This morning, we woke up to one thing and one thing only flooding our Facebook pages, our daily news sources, our group chats on WhatsApps and our Instagram feeds; the Victoria Secret Fashion Show 2016.
We’ve spent the morning unsuccessfully trying to avoid the skimpily clad supermodels, as well as the Insta’famous/reality TV show models that have somehow dictated center stage in our lives. And as much as we’d love to try and avoid it, when you’re working life revolves around the online world, it’s basically impossible.
“But why do we have a problem with this, you ask?”
For many reasons, we answer.
Firstly, let us make one thing clear; we have no problem celebrating fashion, celebrating style, celebrating art and beauty and traditions. We have no problem with models strutting their stuff down the catwalk, no problem with paps getting all the best shots. No problem with any of that. In fact, if it wasn’t for fashion and celeberities, we probably wouldn’t have jobs here at Opsh_Daily.
It is the sheer weight of the phenomenon that follows the Victoria Secret show that gets to us. The painful build-up of the seemingly smug models private jetting their way over to Paris and the explosion of Instagram pictures that documents this. It’s the hundreds of thousands of ‘regrams’ from ‘normal’ women and girls alike with captions ranging from ‘It’s starting…’ to ‘OMG, look at Kenny 😞😞’ to the more worrying, ‘Can always count on Gigi and Bella to turn me off my dinner’.
And let’s not forget the hashtags that precede this either; #straighttothegym #nevereatingagain #killingme #crying – but that’s a whole other article in itself.
If that isn’t enough to make you dislike a show that parades malnourished models, then we don’t know what would – because let’s be frank here, there’s no way those ladies aren’t starving themselves in the final lead up to the show. Super model Adrianna Lima has admitted to consuming literally nothing in the 12 hours in the lead up.
And yes, all fashion shows, no matter the size, the weight or the social media frenzy, celebrates the tiniest of bodies and the most unrealistic portrayal of beauty, but there’s none that do it quite like the VS show, particularly in the last number of years.
Let’s take the ‘Fantasy Bra‘ for example, which has ranged in price from $1 million in 1996 to $3 million today.
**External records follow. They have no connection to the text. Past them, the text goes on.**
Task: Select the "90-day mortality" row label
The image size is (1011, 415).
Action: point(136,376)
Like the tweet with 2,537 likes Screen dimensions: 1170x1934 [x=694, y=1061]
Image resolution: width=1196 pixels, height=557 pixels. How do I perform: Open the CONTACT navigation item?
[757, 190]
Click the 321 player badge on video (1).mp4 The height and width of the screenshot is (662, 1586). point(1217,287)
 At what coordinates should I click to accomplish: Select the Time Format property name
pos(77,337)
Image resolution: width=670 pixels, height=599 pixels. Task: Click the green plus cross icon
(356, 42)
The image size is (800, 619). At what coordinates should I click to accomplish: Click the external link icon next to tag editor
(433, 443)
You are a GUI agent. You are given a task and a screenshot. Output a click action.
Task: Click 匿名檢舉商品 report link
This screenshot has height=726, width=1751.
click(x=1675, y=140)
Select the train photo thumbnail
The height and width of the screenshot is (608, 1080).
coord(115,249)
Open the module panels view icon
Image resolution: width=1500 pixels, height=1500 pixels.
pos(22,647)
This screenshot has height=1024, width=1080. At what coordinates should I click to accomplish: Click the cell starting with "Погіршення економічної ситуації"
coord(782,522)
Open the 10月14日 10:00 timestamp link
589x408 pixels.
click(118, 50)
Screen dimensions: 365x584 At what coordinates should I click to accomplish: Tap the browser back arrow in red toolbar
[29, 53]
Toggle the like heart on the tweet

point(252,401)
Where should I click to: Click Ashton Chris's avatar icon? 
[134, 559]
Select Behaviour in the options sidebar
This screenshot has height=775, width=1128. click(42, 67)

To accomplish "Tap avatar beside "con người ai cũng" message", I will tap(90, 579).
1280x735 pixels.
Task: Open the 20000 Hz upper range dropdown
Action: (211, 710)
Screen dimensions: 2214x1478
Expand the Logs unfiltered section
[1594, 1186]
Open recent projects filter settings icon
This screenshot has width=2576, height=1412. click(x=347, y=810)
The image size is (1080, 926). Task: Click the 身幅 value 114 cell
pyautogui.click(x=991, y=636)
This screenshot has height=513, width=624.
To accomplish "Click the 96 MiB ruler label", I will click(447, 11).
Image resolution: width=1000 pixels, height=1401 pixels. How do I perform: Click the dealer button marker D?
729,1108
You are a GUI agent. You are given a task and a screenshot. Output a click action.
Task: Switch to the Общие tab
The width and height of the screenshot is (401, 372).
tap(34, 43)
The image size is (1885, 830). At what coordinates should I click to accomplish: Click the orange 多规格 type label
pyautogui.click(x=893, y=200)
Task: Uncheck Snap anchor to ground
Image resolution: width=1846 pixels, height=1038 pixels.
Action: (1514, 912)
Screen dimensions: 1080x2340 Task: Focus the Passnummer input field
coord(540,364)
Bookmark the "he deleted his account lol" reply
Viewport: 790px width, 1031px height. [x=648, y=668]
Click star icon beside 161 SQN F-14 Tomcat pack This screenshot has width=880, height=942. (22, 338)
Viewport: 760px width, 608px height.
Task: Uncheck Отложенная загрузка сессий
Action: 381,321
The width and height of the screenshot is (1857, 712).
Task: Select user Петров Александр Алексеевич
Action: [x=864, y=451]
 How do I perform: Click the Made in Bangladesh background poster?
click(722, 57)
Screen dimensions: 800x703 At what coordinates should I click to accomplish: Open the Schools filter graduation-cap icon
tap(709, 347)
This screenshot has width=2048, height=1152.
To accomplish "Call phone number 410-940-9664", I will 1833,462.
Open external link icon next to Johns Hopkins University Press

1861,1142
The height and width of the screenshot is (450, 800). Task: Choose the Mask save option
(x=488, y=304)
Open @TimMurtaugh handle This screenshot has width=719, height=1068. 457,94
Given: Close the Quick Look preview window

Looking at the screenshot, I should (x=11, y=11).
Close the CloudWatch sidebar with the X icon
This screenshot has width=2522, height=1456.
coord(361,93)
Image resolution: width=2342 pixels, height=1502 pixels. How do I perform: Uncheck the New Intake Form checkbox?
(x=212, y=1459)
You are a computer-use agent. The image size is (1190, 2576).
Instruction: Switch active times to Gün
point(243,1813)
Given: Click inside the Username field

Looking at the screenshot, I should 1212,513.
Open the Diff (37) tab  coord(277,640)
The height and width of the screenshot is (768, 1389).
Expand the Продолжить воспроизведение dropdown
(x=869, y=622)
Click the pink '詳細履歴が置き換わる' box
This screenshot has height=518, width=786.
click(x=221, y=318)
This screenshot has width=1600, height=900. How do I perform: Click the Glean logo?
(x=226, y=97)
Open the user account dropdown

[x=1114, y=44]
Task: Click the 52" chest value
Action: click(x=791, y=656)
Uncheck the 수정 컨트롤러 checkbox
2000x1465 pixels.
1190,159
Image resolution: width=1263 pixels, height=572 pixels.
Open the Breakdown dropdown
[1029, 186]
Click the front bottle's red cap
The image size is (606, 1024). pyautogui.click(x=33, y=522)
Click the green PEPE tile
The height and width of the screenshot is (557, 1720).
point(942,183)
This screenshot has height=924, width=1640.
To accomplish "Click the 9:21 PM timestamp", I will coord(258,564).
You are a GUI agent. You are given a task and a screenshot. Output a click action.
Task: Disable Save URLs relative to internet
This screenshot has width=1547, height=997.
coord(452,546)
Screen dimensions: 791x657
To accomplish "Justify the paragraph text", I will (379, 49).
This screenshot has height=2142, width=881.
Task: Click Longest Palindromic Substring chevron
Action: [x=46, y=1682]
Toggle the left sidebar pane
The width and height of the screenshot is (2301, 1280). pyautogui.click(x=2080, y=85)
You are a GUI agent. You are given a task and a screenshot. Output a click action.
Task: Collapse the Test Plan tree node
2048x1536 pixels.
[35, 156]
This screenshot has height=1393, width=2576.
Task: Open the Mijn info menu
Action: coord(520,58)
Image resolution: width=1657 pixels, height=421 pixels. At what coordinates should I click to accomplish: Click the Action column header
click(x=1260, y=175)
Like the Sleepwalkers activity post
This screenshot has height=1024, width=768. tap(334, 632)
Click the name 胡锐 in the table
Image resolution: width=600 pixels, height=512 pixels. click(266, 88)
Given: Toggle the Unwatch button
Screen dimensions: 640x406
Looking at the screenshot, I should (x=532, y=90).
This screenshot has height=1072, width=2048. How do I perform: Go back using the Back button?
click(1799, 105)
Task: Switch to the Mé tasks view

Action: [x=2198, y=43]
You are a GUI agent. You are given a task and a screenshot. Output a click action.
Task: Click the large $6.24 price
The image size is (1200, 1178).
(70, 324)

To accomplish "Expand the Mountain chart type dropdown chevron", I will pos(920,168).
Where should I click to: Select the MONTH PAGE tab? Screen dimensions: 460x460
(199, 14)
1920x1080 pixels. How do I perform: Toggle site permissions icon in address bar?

It is worn each year by a different model – usually the model of the moment and has been the center piece of the entire show for the last twenty year. It’s significance is profound but to us, it just looks like a pretty expensive, and slightly tacky bra? Just us? OK.
And without slating the entire show – because we have no doubt that weeks upon weeks upon months of work go into creating the show and it really is a spectacular production – it has lost it’s value and it’s drama over the last number of years.
Back in 1996, when Claudia Schiffer closed the Victoria’s Secret show or in 2001, when Heidi Klum strutted her stuff down the catwalk in the Fantasy Bra, it was spectacular. It was incredible, stunning, surprising. It was so rare and beautiful, it was like fiction. These unicorn-like Supermodels weren’t being photographed by paparazzi day-in-day-out, they weren’t showcasing their bikini and bra-clad bodies on Instagram and Facebook and Snapchat. We didn’t known their bodies better than we know our own.
But now, it’s all a bit different. I recognise Gigi Hadid’s freckly belly and out-y belly button better than I know my own. If I – under wild circumstances – had to go identify Kendall Jenner’s body, it would be easy as pie.
And yes, that sounds pretty feckin’ weird but it’s the truth.
These models are so heavily documented in the media and across all their own social media platforms, that seeing them on the VS runway is less-than-breathtaking, like it was back in 1998.
If we wanted to go check out Bella’s bangin’ body, we’d just check her Snapchat story out.